Сергей Николаевич попросил капитана последить, что если у подъезда Кухонцева опять появится та самая «Волга», то сообщить ему. Прощаясь, он оставил свой телефон.
* * *В конце рабочего дня Петраков устроил в своём кабинете небольшое совещание, на котором Максимов и Рублёв докладывали о результатах начавшейся операции. Гоша, руководивший наблюдением на Новодевичьем кладбище, доложил, что вечером у памятника купцу Маклакову появился неизвестный гражданин, что-то долго там крутился, но установить, кто он такой, не удалось.
— Я пошёл за ним, — виноватым тоном рассказывал Максимов, — но он затерялся в толпе.
— Как же ты упустил его? — искренне удивился Петраков.
— Сам не могу понять. Он вышел за ворота кладбища, и тут как в землю провалился.
— Наверное, он заметил, что за ним следят?
— Не думаю. По-моему, он скрылся просто из предосторожности.

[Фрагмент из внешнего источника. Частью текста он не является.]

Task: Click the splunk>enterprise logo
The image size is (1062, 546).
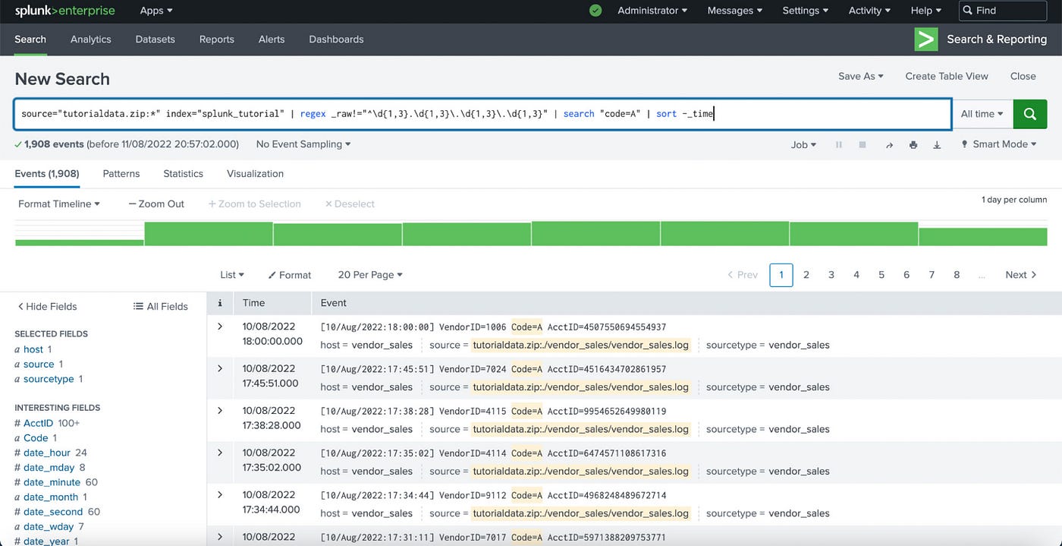Action: pyautogui.click(x=64, y=11)
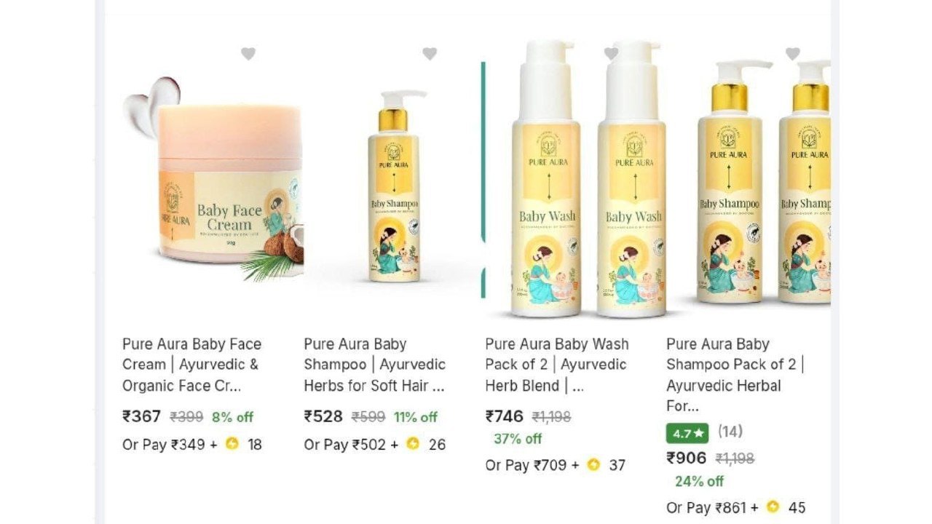Viewport: 932px width, 524px height.
Task: Open Pure Aura Baby Wash Pack title
Action: [557, 365]
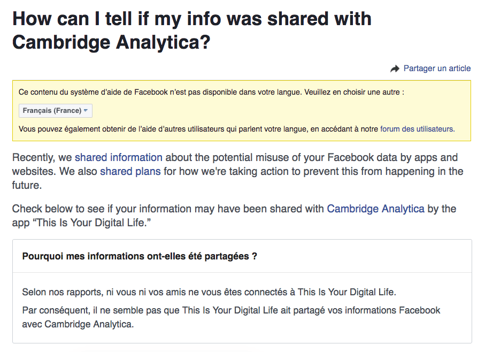Open Partager un article link

tap(437, 68)
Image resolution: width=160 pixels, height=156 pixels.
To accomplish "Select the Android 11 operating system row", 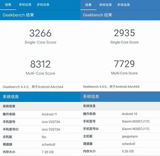I will [40, 114].
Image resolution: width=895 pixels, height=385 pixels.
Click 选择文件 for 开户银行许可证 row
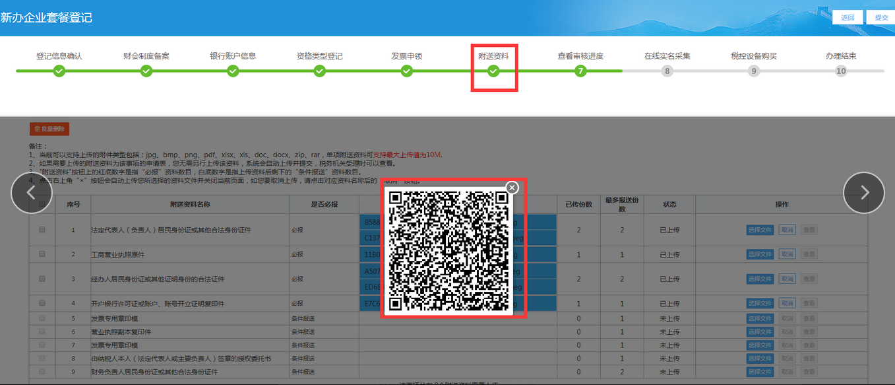(760, 302)
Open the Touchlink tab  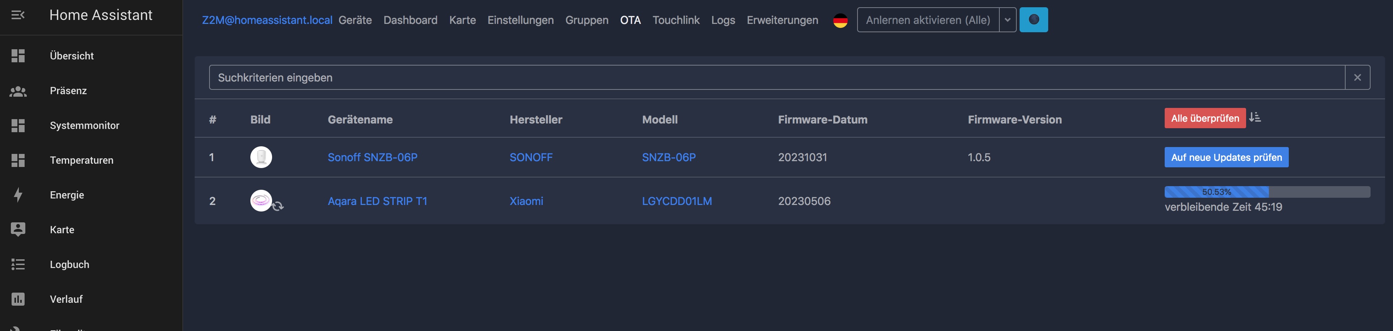point(675,20)
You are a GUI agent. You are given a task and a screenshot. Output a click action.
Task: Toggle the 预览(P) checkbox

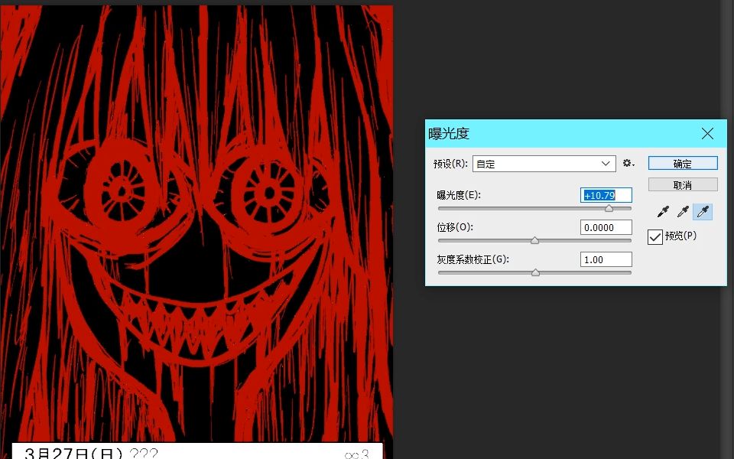[655, 237]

Петраков осуждающе покачал головой.
— А как он хоть выглядел? Описать его сможешь?
— Конечно. Высокий, горбоносый, слегка сутуловатый, родинка на виске.
— Странно… — пробормотал Рублёв. — С родинкой, говоришь?
— Да, т- подтвердил Максимов. — Родинку эту я запомнил хорошо. А в чём дело?
— А в том, — прищуренным взглядом обвёл Рублёв присутствующих, — что тот самый шофёр, который приезжал к Кухонцеву, тоже высокий, горбоносый и главное — с родинкой на виске.
Какое-то мгновение все молча смотрели друг на друга.
— Но, может быть, это простое совпадение? — проговорил наконец Максимов.
— А может быть, и нет, — возразил Петраков. — Во всяком случае, нам нужно срочно установить, кто этот ваш Горбоносый. Тут, вероятно, нам может помочь ваш участковый, — обратился Петраков к Сергею Николаевичу.
— Но где гарантия, что он опять появится у подъезда дома Смелякова? Нет, Анатолий Васильевич, тут нам может помочь Кухонцев. Ведь он-то наверняка знает, кто этот Горбоносый и где работает.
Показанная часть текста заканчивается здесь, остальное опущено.